Covid anxiety ‘will take time to subside’ – expert

It will take people “some time” to get over the fear and anxiety that has arisen as a result of the pandemic, a sociology expert has said.

Robert Dingwall, professor of sociology at Nottingham Trent University, said the concerns which have arisen over the last 15 months would take time to subside as people get used to living with Covid-19 as an infection which circulates in society.

And he said that the focus on masks and face coverings “signal of the levels of fear”.

Prof Dingwall said that it was time for the Government to “make a much more conscious shift towards positive messaging” around coronavirus.

He told Sky News “I think the situation that we’re dealing with now is really more of a psychological one than an epidemiological one.

“Over the last couple of weeks the data haven’t really changed, the science hasn’t really changed, but I think we have seen the consequences of the levels of fear and anxiety that have been generated in the population over the last 12 to 15 months.

“And it’s going to take some time for those to subside as people get used to Covid as an endemic infection that sits in the background, that doesn’t really represent the sort of catastrophic threat that it might have presented when it first appeared last spring,” he said.
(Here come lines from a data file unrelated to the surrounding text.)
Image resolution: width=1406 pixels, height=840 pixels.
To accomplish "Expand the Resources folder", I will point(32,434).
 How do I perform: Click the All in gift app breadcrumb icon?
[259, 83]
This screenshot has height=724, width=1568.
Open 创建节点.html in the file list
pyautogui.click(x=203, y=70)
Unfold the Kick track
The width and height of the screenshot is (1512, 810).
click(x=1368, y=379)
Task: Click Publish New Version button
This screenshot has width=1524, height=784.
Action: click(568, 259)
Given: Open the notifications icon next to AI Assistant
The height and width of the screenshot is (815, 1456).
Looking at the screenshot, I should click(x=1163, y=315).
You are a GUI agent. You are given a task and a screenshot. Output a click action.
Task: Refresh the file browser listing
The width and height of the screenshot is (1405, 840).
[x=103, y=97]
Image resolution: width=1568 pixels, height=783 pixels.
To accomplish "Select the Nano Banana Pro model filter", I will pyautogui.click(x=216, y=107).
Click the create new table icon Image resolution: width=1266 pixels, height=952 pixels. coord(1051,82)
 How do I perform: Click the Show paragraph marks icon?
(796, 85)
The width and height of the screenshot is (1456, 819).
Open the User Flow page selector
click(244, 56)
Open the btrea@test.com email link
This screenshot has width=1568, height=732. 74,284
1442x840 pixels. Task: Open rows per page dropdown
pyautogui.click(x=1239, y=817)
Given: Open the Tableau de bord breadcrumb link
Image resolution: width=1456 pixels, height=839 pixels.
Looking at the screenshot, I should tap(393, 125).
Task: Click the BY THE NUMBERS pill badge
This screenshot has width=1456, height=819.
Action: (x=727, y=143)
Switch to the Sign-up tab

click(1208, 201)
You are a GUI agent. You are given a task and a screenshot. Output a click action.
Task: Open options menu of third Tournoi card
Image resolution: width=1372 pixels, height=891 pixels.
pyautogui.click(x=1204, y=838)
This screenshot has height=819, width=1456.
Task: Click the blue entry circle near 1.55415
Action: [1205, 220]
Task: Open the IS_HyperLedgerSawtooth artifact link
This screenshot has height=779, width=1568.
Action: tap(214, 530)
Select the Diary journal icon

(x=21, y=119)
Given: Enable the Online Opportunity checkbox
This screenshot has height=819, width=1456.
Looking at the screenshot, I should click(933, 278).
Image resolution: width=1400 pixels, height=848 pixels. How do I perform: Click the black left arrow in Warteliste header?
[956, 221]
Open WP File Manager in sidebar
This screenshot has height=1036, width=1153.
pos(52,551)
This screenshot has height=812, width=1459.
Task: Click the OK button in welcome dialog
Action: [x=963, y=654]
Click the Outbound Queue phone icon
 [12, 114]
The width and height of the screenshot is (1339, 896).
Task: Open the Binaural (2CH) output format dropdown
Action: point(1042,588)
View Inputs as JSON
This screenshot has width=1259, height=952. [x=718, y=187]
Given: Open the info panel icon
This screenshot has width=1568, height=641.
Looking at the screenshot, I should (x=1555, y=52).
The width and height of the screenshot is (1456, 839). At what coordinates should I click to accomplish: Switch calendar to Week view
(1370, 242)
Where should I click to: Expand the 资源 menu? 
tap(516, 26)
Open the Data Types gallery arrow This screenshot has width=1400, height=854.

Prof Dingwall added: “I think the Government needs to make a much more conscious shift towards positive messaging – the message that Covid is now generally a mild illness, that it rarely requires people to go to hospital, that this is something that we can get on with our lives with (it) in the background, and that almost every situation that you might find yourself in carries with it a minimal risk of picking up infection.

“I think we need to concentrate on pressing the message about safety, rather than pressing the message about risk.”

Asked about face coverings, Prof Dingwall said: “Frankly, the benefit of masks is much exaggerated.

“The way in which we focused on that is, I think, another signal of the levels of fear – we’re clinging to something which is visible, but doesn’t actually achieve very much.”